Alpukat dan Selai Kacang Jadi Makanan Wajib Tim Amerika Serikat

- detikFood
Selasa, 17 Jun 2014 13:10 WIB
Foto: Thinkstock
Jakarta -

Kecuali latihan rutin, tim yang berlaga di Piala Dunia juga menyantap hidangan lezat kaya nutrisi yang disiapkan tim chef. Tak main- main, faktor suhu hingga kebutuhan energi menjadi penting dalan diet khusus anggota tim.

Walaupun bertanding di negara yang mempunyai keragaman kuliner, tim sepakbola beberapa negara tak ingin lepas dari makanan tradisional mereka. Hal itu yang menjadi tugas tim ahli nutrisi dan tim chef dari Amerika Serikat dan Italia untuk menyiapkan hidangan comfort food yang tetap kaya nutrisi.

“Pasta adalah hidangan pemberi energi dan sebelum pertandingan kami menyajikan pasta (putih), tomat (merah) dan minyak zaitun extra virgin (hijau) yang ketiga warnanya melambangkan bendera Italia,” tutur Elisabetta Orsi selaku ahli nutrisi Italia kepada Associated Press (17/06/2014).

SCROLL TO CONTINUE WITH CONTENT

Tim chef kedua negara tersebut merencanakan hidangan secara seksama. Beberapa faktor utama yang dipertimbangkan antara lain ketersediaan buah dan sayuran segar dan kebutuhan nutrisi masing- masing pemain.

Jauh sebelum tim Amerika Serikat terbang ke Brazil bulan ini, chef Bryson Billapando dan ahli diet Danielle LaFata mengunjungi dapur dan memeriksa pilihan makanan. Walaupun tim Amerika mempunyai tim chef khusus di Afrika Selatan empat tahun lalu, ini adalah pertama kalinya ada tim chef terlibat dan memimpin tim hingga turnamen.

Langkah ini dilakukan karena pelatih Jurgen Klinsmann menyukai sayuran segar dan organik serta hidangan yang dibumbui herba dan rempah. Sekitar 80-90 persen hidangan yang disajikan dibuat sendiri. Bahan makanan yang wajib antara lain alpukat, oatmeal, dan selai kacang. Setiap hidangan ada dua hidangan sayuran dengan dua warna, jus, dan salad.

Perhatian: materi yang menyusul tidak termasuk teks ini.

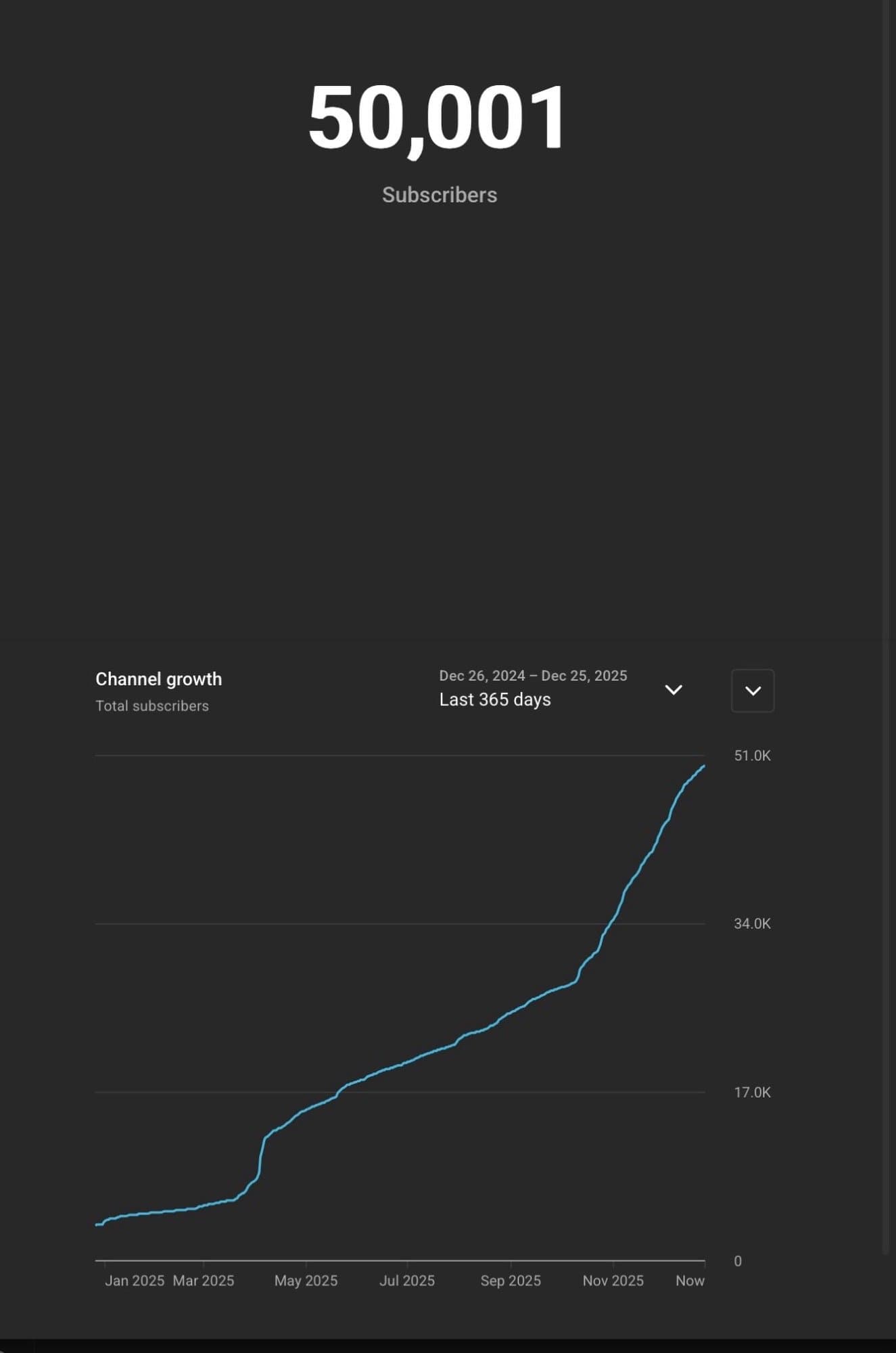Click the Dec 26, 2024 – Dec 25, 2025 date text

coord(533,675)

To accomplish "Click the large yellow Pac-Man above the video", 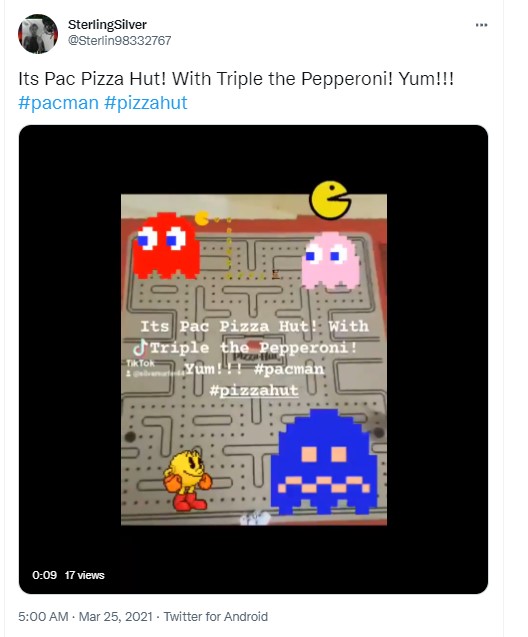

Di negara yang terkenal dengan cocktail Caipirinha ini, Danielle LaFata menyiapkan 'spa water' berisi herba dan potongan buah. Minuman tersebut diperbanyak karena tim Amerika terlalu banyak meneguk jus. Konsumsi kopi hanya diperbolehkan tiga cangkir sehari. Danielle juga menekankan hubungan konsumsi minuman dengan asupan kalori pemain.

“Saya membuat minuman sebelum latihan untuk pemberi energi lalu secara pribadi meracik smoothies bagi masing- masing pemain setelah latihan berdasarkan berat tubuh dan berapa lama latihan yang ia jalani,” ujar Danielle.